KEY IDEAS
Courbet's Realism can be understood as part of the wider inquiry into the physical world that occupied science in the nineteenth century. But in his own realm of art, he was most inspired by his distaste for strictures of the French Academy. He rejected Classical or Romantic treatments and instead took humble scenes of country life - subjects usually considered the stuff of minor genre painting - and made them material for great history painting. For this he gained huge notoriety.
During the Paris Commune of 1871, Courbet briefly abandoned painting for a role in government. This was characteristic of his left-wing commitments. His art was not overtly political, but in the context of the time, he was not ignored as he expressed ideas of equality by heroicizing ordinary individuals, painting them at great scale and refusing to hide their imperfections.
In the process of clearing away the rhetoric of Academy painting, Courbet often settled on compositions that seemed collaged and crude to prevailing sensibilities.

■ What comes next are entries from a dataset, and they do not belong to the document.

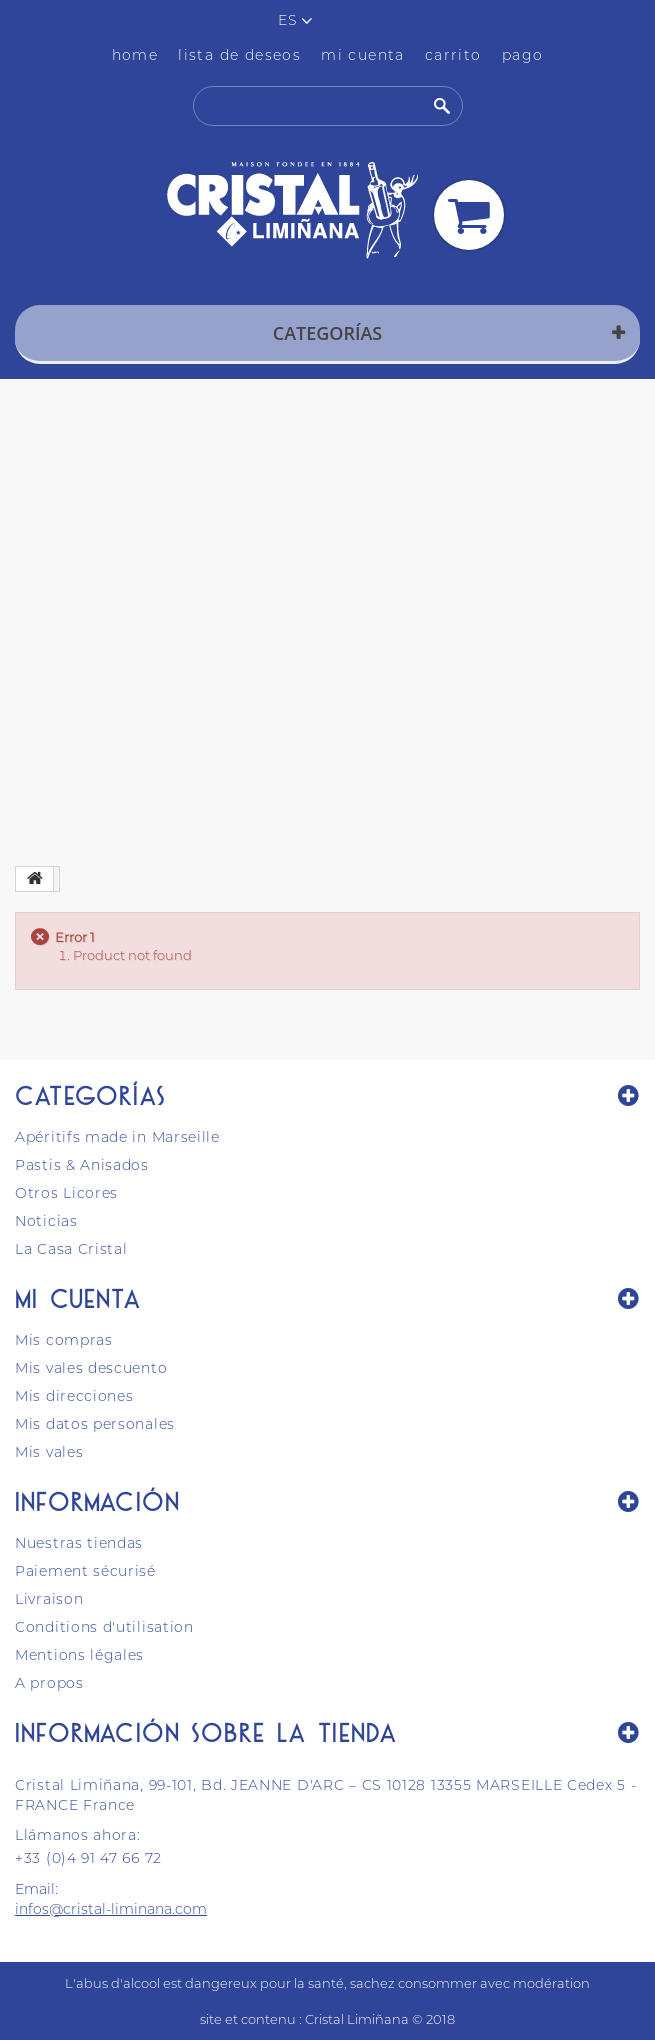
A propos (49, 1683)
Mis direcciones (74, 1396)
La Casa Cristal (71, 1249)
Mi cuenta (78, 1298)
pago (523, 55)
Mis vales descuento (91, 1368)
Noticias (46, 1221)
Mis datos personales (95, 1424)
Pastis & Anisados (82, 1165)
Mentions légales (79, 1655)
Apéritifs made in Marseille (117, 1137)
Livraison (49, 1599)
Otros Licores (66, 1193)
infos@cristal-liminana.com (111, 1909)
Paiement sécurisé (85, 1571)
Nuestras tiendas (79, 1543)
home (135, 55)
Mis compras (64, 1340)
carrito (453, 55)
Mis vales (49, 1452)
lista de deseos (239, 55)
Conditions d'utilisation (104, 1627)
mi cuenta (363, 55)
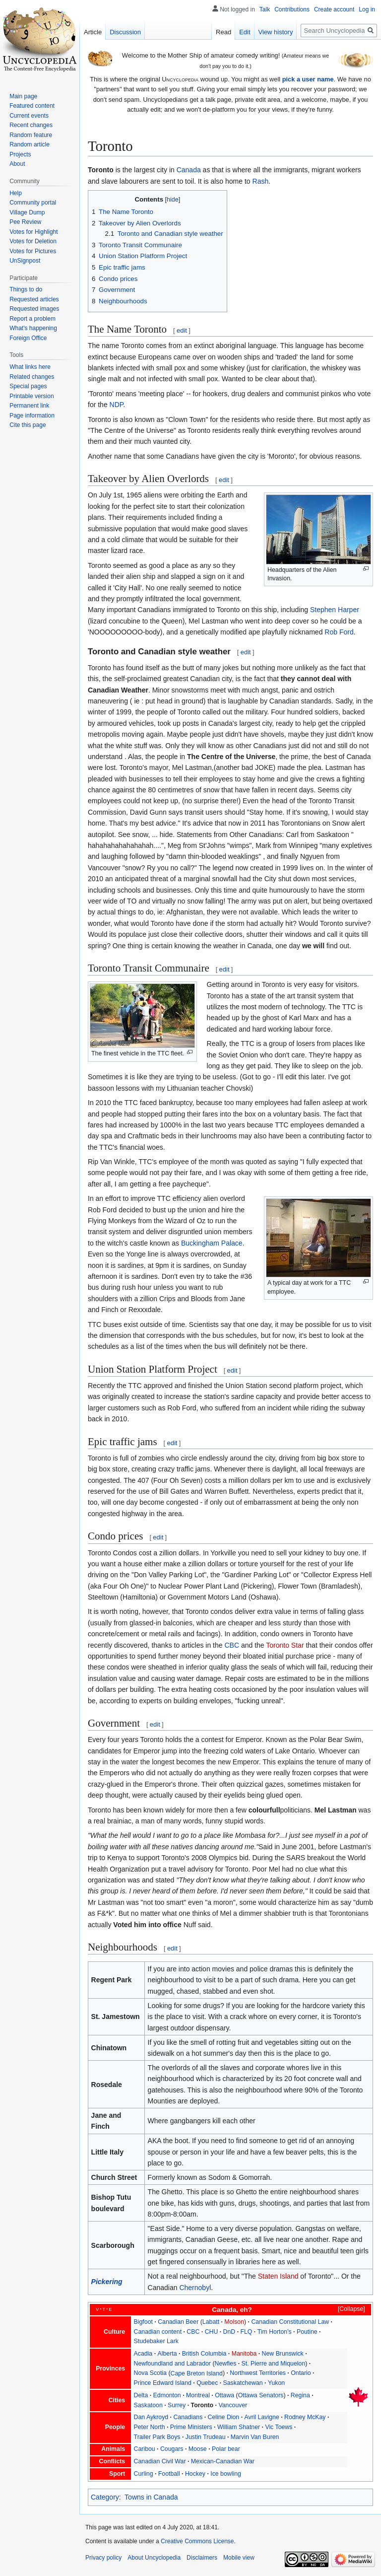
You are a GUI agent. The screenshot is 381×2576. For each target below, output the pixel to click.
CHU (211, 2331)
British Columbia (204, 2353)
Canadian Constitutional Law (290, 2321)
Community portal (32, 202)
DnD (229, 2331)
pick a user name (308, 79)
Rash (261, 181)
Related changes (31, 376)
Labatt (210, 2321)
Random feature (30, 135)
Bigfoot (143, 2321)
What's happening (33, 328)
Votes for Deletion (33, 241)
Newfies (226, 2363)
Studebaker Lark (156, 2341)
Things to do (25, 289)
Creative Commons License (197, 2541)
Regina (300, 2395)
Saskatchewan (243, 2382)
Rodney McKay (305, 2417)
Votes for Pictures (32, 251)
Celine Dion (224, 2417)
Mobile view (238, 2557)
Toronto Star (285, 1645)
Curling (143, 2473)
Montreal (198, 2395)
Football (169, 2473)
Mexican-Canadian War (222, 2461)
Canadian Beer (178, 2321)
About (17, 163)
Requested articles (34, 299)
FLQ (246, 2331)
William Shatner (238, 2427)
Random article (29, 144)
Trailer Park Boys (157, 2437)
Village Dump (27, 212)
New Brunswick (283, 2353)
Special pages (28, 386)
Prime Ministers (191, 2427)
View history (275, 32)
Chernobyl (195, 2288)
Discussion (125, 32)
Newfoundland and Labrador (172, 2363)
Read (223, 32)
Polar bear (226, 2448)
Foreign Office (28, 338)
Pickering (107, 2282)
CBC (231, 1645)
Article (93, 32)
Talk (264, 9)
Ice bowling (225, 2473)
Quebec (207, 2382)
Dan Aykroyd (151, 2417)
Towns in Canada (151, 2497)
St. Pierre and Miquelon (274, 2363)
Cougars (172, 2448)
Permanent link (29, 405)
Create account (334, 9)
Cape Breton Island (196, 2372)
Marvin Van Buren (255, 2437)
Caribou (144, 2448)
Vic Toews (278, 2427)
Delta (141, 2395)
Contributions (292, 9)
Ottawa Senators (261, 2395)
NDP (117, 405)
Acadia (143, 2353)
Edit (244, 32)
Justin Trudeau (206, 2437)
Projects (20, 154)
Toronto (202, 2405)
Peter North (149, 2427)
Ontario (301, 2372)
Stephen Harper (334, 610)
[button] (346, 2309)
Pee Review (25, 221)
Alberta (167, 2353)
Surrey (177, 2405)
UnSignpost (24, 260)
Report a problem (32, 318)
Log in (367, 9)
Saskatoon (148, 2405)
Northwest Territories (258, 2372)
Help (15, 193)
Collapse (351, 2308)
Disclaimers (202, 2557)
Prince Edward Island (162, 2382)
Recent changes (31, 125)
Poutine (307, 2331)
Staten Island (278, 2276)
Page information (32, 415)
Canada (189, 170)
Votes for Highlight (33, 231)
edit (182, 330)
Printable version (31, 396)
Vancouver (232, 2405)
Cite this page (27, 424)
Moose (198, 2448)
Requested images (34, 308)
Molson (234, 2321)
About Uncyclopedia (154, 2557)
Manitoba (244, 2353)
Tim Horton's (274, 2331)
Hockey (195, 2473)
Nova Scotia (150, 2372)
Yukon (276, 2382)
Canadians (187, 2417)
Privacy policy (103, 2557)
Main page (23, 96)
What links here (30, 366)
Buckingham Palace (212, 1243)
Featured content (32, 105)
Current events (29, 115)
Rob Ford (338, 632)
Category (105, 2497)
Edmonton (167, 2395)
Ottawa (224, 2395)
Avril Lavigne (261, 2417)
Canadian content (158, 2331)
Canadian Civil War (160, 2461)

At times he also abandoned careful modeling in favor of applying paint thickly in broken flecks and slabs. Such stylistic innovations made him greatly admired by later modernists that promoted liberated compositions and amplified surface texture.
Instead of being completely reliant on the state-run Salon system, Courbet pioneered the solo retrospective as a private commercial venture, an approach that many later renegade artists followed.